» **Entries shown**:
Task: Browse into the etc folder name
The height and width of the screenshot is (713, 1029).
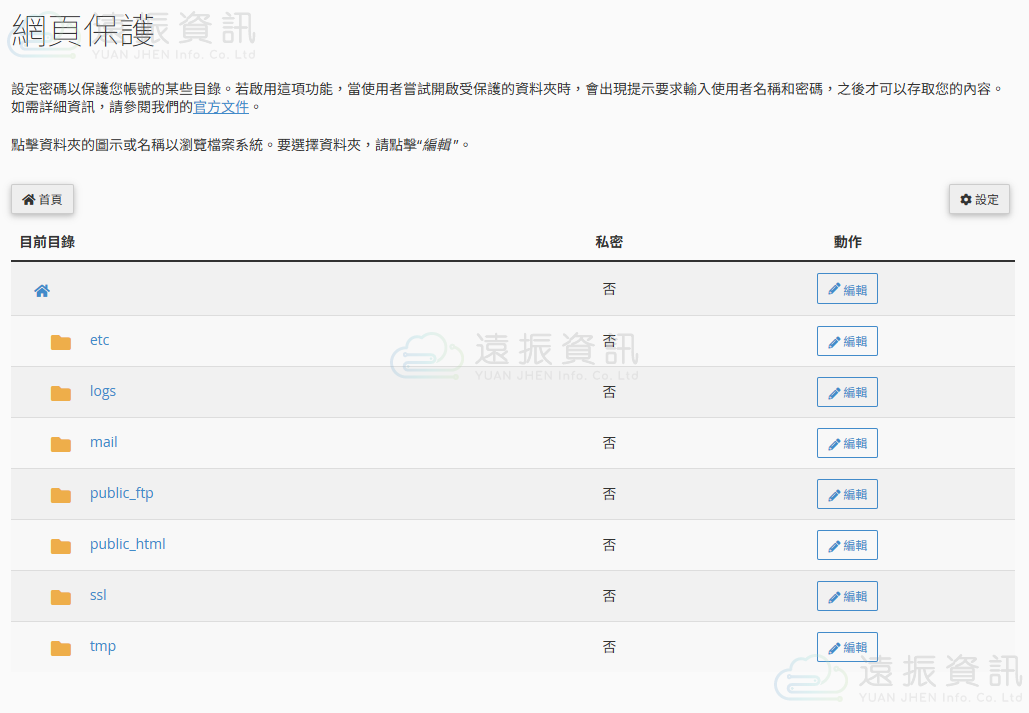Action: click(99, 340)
* * *
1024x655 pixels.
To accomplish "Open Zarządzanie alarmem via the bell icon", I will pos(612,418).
==
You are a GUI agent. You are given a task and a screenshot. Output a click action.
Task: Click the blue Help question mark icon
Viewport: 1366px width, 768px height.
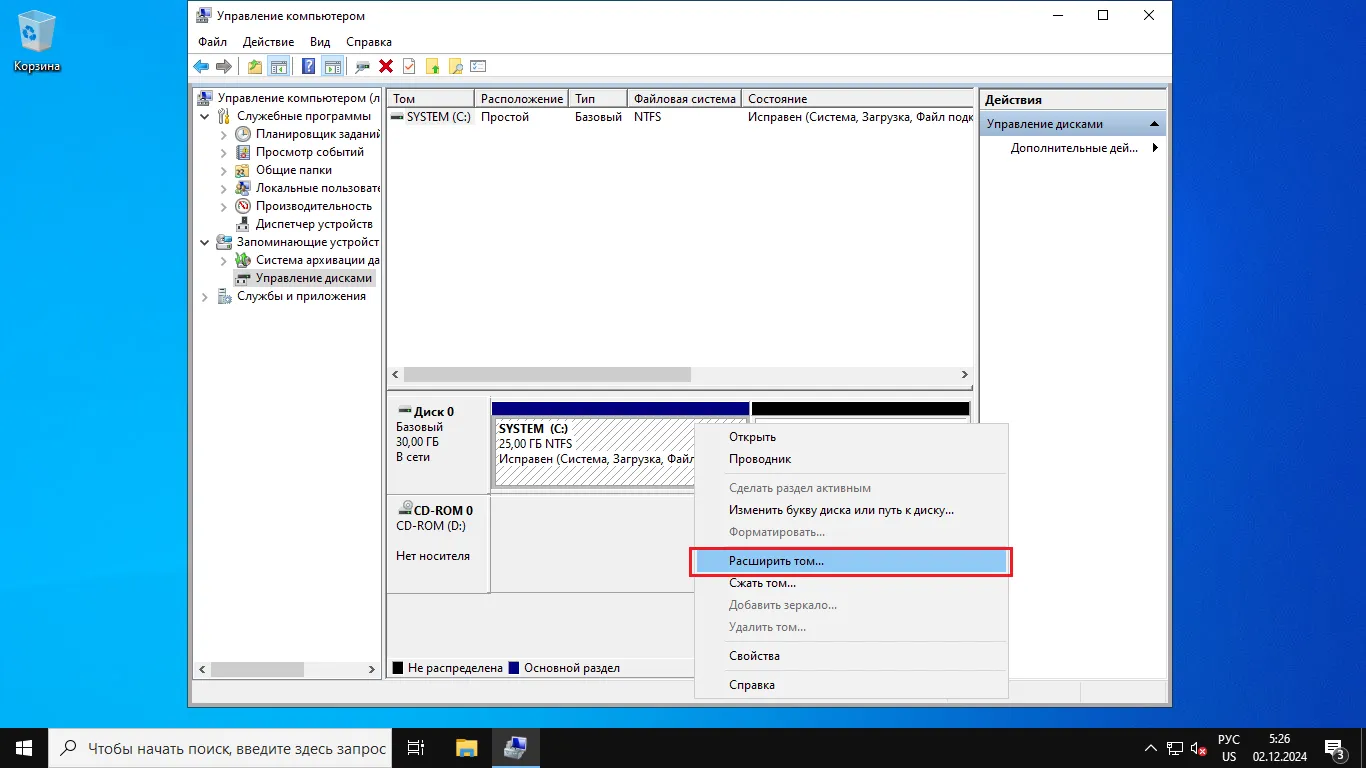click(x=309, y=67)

» **Your goal**: Look through the records and gather every line containing "icon".

» **Response to this task**:
To accomplish "Open Zarządzanie alarmem via the bell icon", I will pos(612,418).
Task: Click the blue Help question mark icon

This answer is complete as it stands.